Modern day America. A deadly, indefinite virus has plunged society into a dystopian chaos, leaving four young friends to traverse the desolate landscape in frenzied but futile search of a cure. If this premise is starting to sound a bit familiar, that’s because Carriers is nothing new. It is, in fact, the most generic of genre films, formulaically stuttering along and ticking boxes en route, before retiring as tamely as it arrived.
Originally billed for a 2007 release, Àlex and David Pastor's directorial debut may not have seen the light of day were it not for the presence of Chris Pine who, feet firmly back on Earth after this Summer's intergalactic voyage, takes charge of proceedings as the film's bullish, shoot-first-ask-questions-later antihero.
While his brutish bravado paints Pine as the films primary aggressor, he is ultimately little more than a condemned casualty of a global pandemic, appointing himself as protector for his girlfriend Bobby (Perabo), brother Danny (Taylor Pucci) and school friend Kate (Van Camp).

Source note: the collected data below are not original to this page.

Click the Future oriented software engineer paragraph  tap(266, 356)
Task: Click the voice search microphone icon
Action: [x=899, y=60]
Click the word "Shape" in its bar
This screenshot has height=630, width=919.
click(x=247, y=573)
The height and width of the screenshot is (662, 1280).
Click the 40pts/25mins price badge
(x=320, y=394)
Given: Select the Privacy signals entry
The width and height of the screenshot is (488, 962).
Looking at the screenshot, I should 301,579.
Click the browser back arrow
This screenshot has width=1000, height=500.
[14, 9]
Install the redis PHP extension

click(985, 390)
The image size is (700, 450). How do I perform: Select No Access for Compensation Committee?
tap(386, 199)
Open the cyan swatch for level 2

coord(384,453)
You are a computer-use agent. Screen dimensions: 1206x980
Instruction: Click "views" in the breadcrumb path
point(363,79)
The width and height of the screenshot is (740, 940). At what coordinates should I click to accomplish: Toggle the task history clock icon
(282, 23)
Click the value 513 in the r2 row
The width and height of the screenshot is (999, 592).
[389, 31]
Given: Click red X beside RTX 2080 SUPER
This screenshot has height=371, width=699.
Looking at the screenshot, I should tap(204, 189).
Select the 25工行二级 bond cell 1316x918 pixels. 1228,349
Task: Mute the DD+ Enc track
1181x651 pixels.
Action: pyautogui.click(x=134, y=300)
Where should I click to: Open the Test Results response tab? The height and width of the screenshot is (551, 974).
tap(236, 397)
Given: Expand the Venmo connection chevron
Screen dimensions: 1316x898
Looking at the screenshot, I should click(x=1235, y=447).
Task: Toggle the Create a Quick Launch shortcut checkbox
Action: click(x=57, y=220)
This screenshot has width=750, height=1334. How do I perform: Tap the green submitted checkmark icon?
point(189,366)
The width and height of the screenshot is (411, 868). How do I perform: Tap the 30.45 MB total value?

Although it is a charmless turn from Pine, his abrasiveness at least stimulates some conflict, while the rest of the groups endless bitching and head scratching is entirely unconstructive if not insufferable.
Budgetary constraints consign the film to the shallower depths of the end-of-the-world gene pool, but the Pastor brothers do manage to utilise the vast expanses of the Great American West to some effect, juxtaposing the steely optimism of our hapless protagonists with the wasteland that will inevitably consume them.
Ambling through empty backroads in search of fuel and shelter salvation becomes a fast fading likelihood, however, and subsequently the deflating moods of our would-be survivors takes its toll on the films pace, which becomes increasingly protracted.
Here is a prime example of studio bosses missing the mark in trying to squeeze financial success out of a screenplay that would have benefited from a defter touch. In a post-apocalpytic wake the central characters increasingly strained relationships underscore the film with psychological tension and trauma, marking this as more of a character piece than a high-octane horror show.
In lacking both subtley and specatcle, however, Carriers timidly takes its place in the realms of forgettable science-fiction fodder.
After two years on studio lockdown enthusiasm is always going to be hard to ignite.
Naïvely banks on a leading man who found his feet in space but fails to hit to the ground running here.
Not a disastrous debut, but forgettable nonetheless.